Le fétichisme consiste dans le fait qu'il soit tout aussi naturel que les choses aient de la valeur que les corps de la pesanteur. C'est donc, pour revenir à la définition classique, les rapports sociaux que les hommes définissent entre eux qui apparaissent comme rapports entre les choses. Mais ces rapports sociaux n'existent en tant que tels qu'en apparaissant ainsi, qu'à partir du moment où ils sont rapports entre des choses, ainsi ils apparaissent ce qu'ils sont : des non-rapports sociaux immédiats. Le fétichisme ne masque rien. Il n'est pas une transposition, ou plutôt c'est tout le rapport social qu'est la valeur qui est précisément cette transposition de l'activité immédiate des hommes en activité sociale comme rapport entre des choses. Lorsque l'on dit que l'activité révolutionnaire du prolétariat peut se résumer toute entière dans l'abolition de l'échange, de la marchandise, de la valeur, c'est toute activité et représentation de la société, existant en dehors des individus, qu'il s'agit d'abolir et il s'agit pas de libérer une activité sociale existante de la forme aliénée capitaliste, de la débarrasser du fétichisme (par exemple, Boukharine dans le débat sur l' « accumulation socialiste » soutenait la thèse selon laquelle l'abolition de la valeur c'est la planification au sens où, rendant la loi de la valeur consciente, elle en abolit le fétichisme auquel elle est réduite).

 

Si l'on passe de la valeur au capital, c'est le même phénomène de devenir social (et non de masque de la socialité) de l'activité du travailleur que l'on observe. « La conversion du travail (activité vivante et efficiente) en capital résulte directement de l'échange entre le capital et le travail qui confère au capitalisme le droit de propriété sur le produit du travail (le commandement sur le travail). Mais cette conversion se réalise seulement dans le procès de production. Il est donc absurde de se demander si le capital est productif ou ne l'est pas. Le travail lui-même n'est productif que s'il est recueilli au sein du capital qui constitue la base de la production dont le capitaliste est le commandant. La productivité du travail devient force productive du capital, tout comme la valeur d'échange générale des marchandises se cristallise dans l'argent.

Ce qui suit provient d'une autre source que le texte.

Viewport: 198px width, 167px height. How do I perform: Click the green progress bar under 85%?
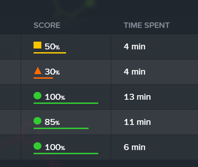(x=61, y=129)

Le travail n'est pas productif s'il existe pour le travailleur lui-même en opposition au capital, s'il a une existence immédiate extérieure au capital. Il n'est pasproductif comme activité directe du travailleur parce qu'il n'aboutit alors qu'à la circulation simple où les transformations ont un caractère purement formel. Certains prétendent que la force productive attribuée au capital est une simple transposition de la force productive du travail ; mais ils oublient que le capital est précisément cettetransposition, et que le travail salarié implique le capital de sorte qu'il est, lui aussi, transsubstantiation, c'est-à-dire une activité qui semble étrangère à l'ouvrier » (Marx, Fondements..., t. 1, p. 256). Le procès que Marx analyse à propos du caractère productif du travail dans le cadre du rapport du capital est identique à celui de son caractère social dans le cadre de la loi de la valeur et de la forme marchandise, il ne s'agit pas d'une analogie dans la mesure où ce caractère productif est d'être productif de valeur et de plus-value. Le travail ne devient travail social que dans la forme marchandise et le fétichisme qui lui est inhérent, de la même façon qu'il ne devient travail productif qu'en étant incorporé dans le capital, mais, dans un cas comme dans l'autre, il est absurde de se demander si le travail est social en dehors du rapport fétichiste des marchandises entre elles, ou s'il est productif en dehors du capital, dans les deux cas, le rapport fétichiste ou le capital sont eux-même cette transposition.

 

Il n'y a donc pas de « point de vue » qui permette de transpercer le voile du fétichisme dans la mesure où le fétichisme est la réalité de cette société. Il n'y a pas de partie (le prolétariat, le vécu, la vie...) dans la totalité du spectacle, dont Debord reconnaît que le fétichisme constitue la base théorique, qui lui échappe et permettrait non seulement de le connaître mais aussi de le faire éclater. La connaissance du fétichisme (sans parler de son abolition) n'est pas la connaissance du « vrai monde » qu'il cache, parce qu'il n'y a pas de « vrai monde », mais seulement un « monde » comme activités humaines concrètes.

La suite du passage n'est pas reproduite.